What redshirt junior goalie Haley Kopmeyer showcased this past weekend against Western and Central Michigan wasn’t an aberration. After allowing only one goal against two offensively dynamic squads, she has cemented herself as one of the Big Ten’s best.

She swallows any shot low enough to catch, and her athleticism and leaping ability make it easy for her to punch shots high.

Kopmeyer’s ability in net is good enough in her own right to make the Michigan women’s soccer team a solid defensive team. But even the best goalies need help — enter the rest of the Wolverines.

On the rare occasions that Kopmeyer is out of position to make a save or when she makes a mistake, her teammates are there backing her up and helping her in the net.

“It’s awesome that they’re going to be there too, right behind me, and that no one wants a goal to go in,” Kopmeyer said. “It’s something we always talk about and work on at practice. You don’t realize how important the little things are until it happens in a game.”

After suffering a season-ending injury in her first year on campus, Kopmeyer has anchored a stifling defense ever since her return. In 44 career games, she has helped the Wolverines hold opponents to just about a goal per game.

She has improved every year since her arrival, and this year seems to be her finest so far from a statistical standpoint. With 46 saves and three shutouts already, she is on pace to break her career-high of 95 saves and six shutouts in one season set two seasons ago.

She also is on pace to set career highs in save percentage (.868) and goals-against average (0.875).

“(Kopmeyer’s) a really good leader for all of us,” sophomore defender Kayla Mannino said. “She has a lot of experience and I know that a lot of younger girls, myself included, really look up to her.”

But as much as she has proven to be a steady hand in goal for her teammates, they have provided her with just as much support from the field.

On more than one occasion against the Wolverines, the Broncos and Chippewas appeared to have caught Kopmeyer out of position. Each time, Michigan position players were there to back Kopmeyer up and save a goal.

Late in the game against Western Michigan, a Bronco shot slipped through Kopmeyer’s hands in the heavy rain. Unquestionably heading for the back of the net, the ball was corralled and cleared by sophomore forward Tori McCombs, who was backing up Kopmeyer in case a situation just like that happened.

Then, midway through the first half on Sunday, the Chippewas headed a corner kick at what appeared to be a brief opening left by Kopmeyer. This time, sophomore forward Meghan Toohey played goalie as she made a kick save. The play allowed the Wolverines to maintain the lead and proved to be an incredibly important save as the two teams played to a draw.

For the Wolverines, it’s not out of the ordinary for forwards to chip in on defense. Michigan coach Greg Ryan is a firm believer in bringing extra players back to help out on defense.

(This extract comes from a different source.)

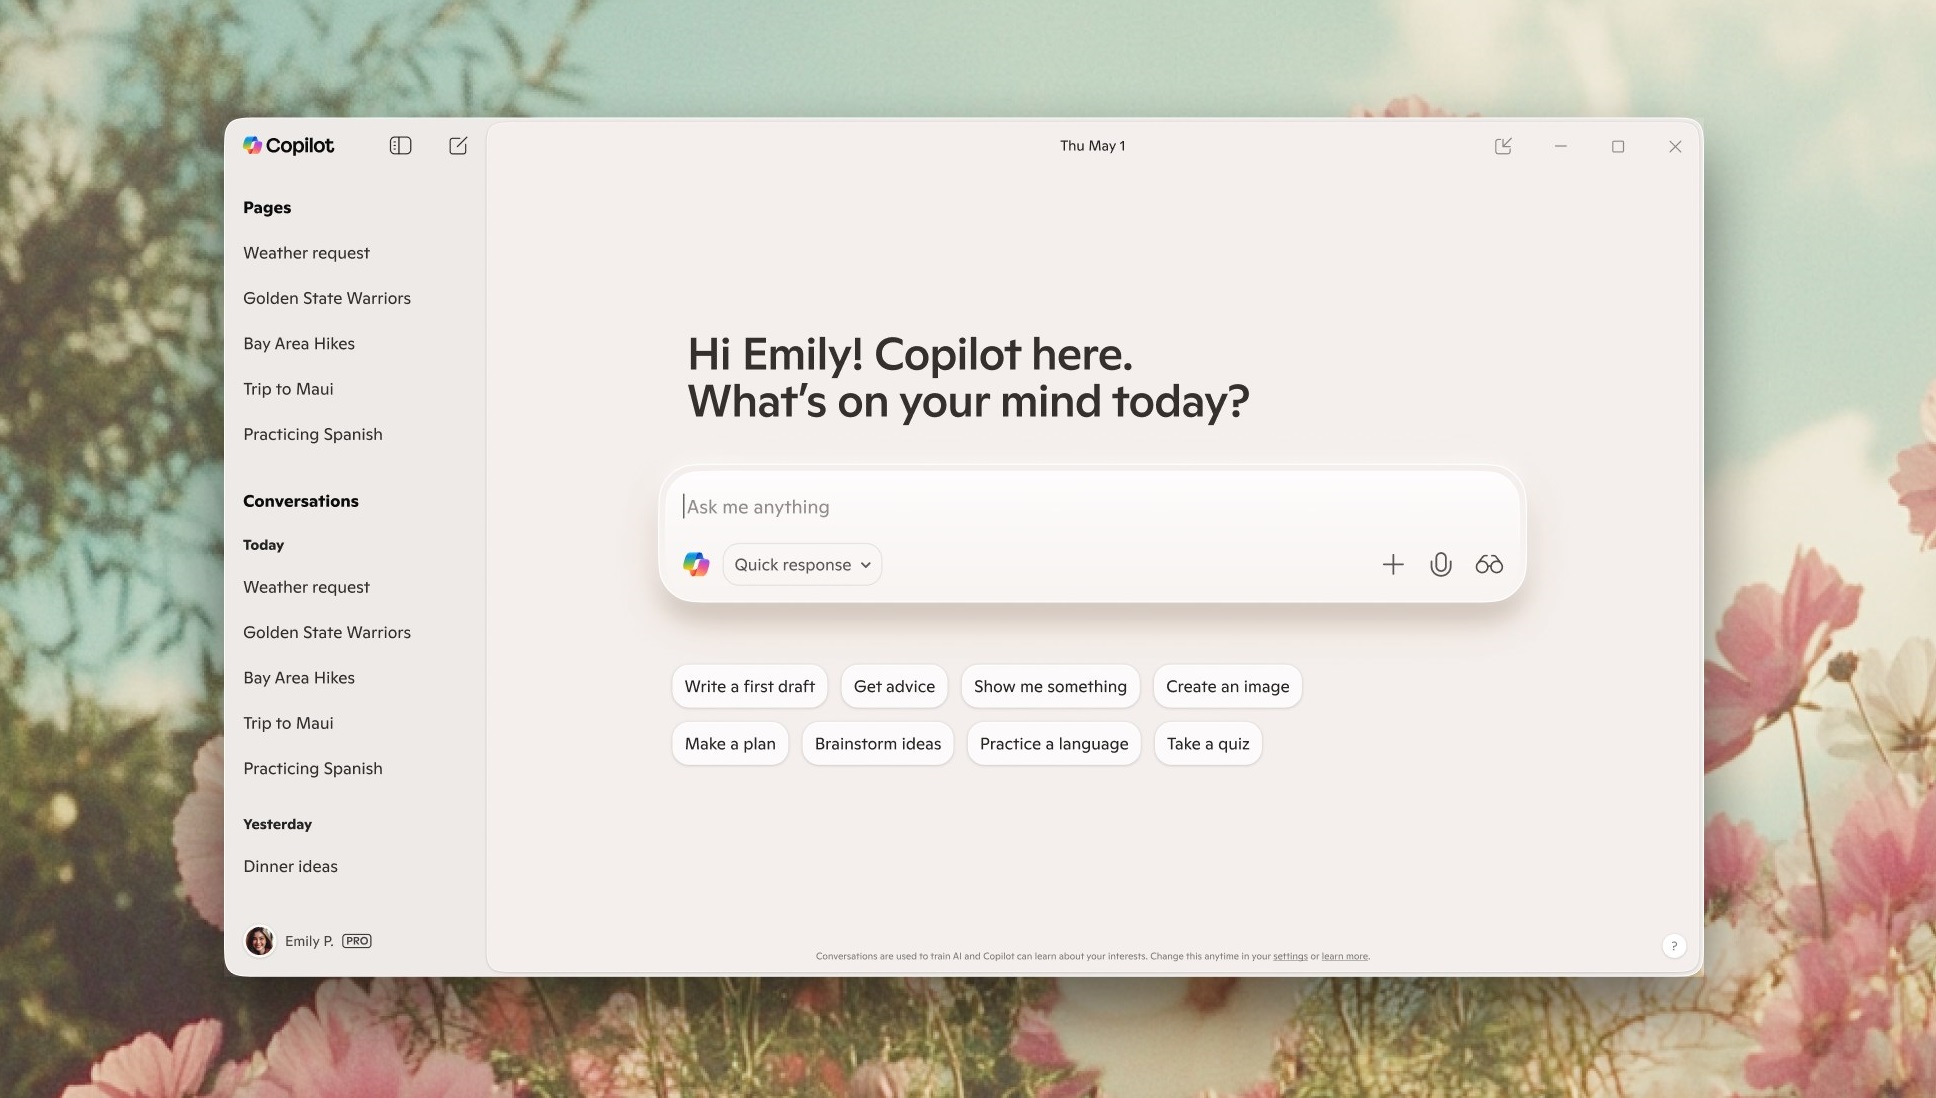Click the plus icon to add attachment
Screen dimensions: 1936x1098
tap(1393, 565)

“Any ball that’s hit at the goalkeeper, we’re all going back to help,” Ryan said. “It’s something you’ve got to do and if you don’t, eventually she’s going to drop one. On Friday, you saw (a shot) went through and Tori cleared it out from behind her. It’s just part of good defending.”

According to Ryan, Michigan prepares for those types of circumstances in practice on a daily basis. They work on defending set pieces from long distances and corner kicks, ensuring their defenders and forwards are equally prepared to help out Kopmeyer when called upon.

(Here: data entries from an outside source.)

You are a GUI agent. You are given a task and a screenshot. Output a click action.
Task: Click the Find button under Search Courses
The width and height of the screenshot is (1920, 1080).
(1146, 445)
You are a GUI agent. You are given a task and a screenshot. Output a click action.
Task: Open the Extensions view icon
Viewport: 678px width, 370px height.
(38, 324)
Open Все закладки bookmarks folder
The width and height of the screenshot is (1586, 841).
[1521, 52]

Ryan also expressed that the team’s best defense has yet to come. He understands that the season is young and that his roster is still bonding. At the moment, though, he’s satisfied with how Kopmeyer and the rest of the defense is playing.

“This a young defense and this is the first time they’ve been back there together,” Ryan said. “The training we’ve done with them has just been to help them understand how to work together as a unit. I think that’s going well right now.”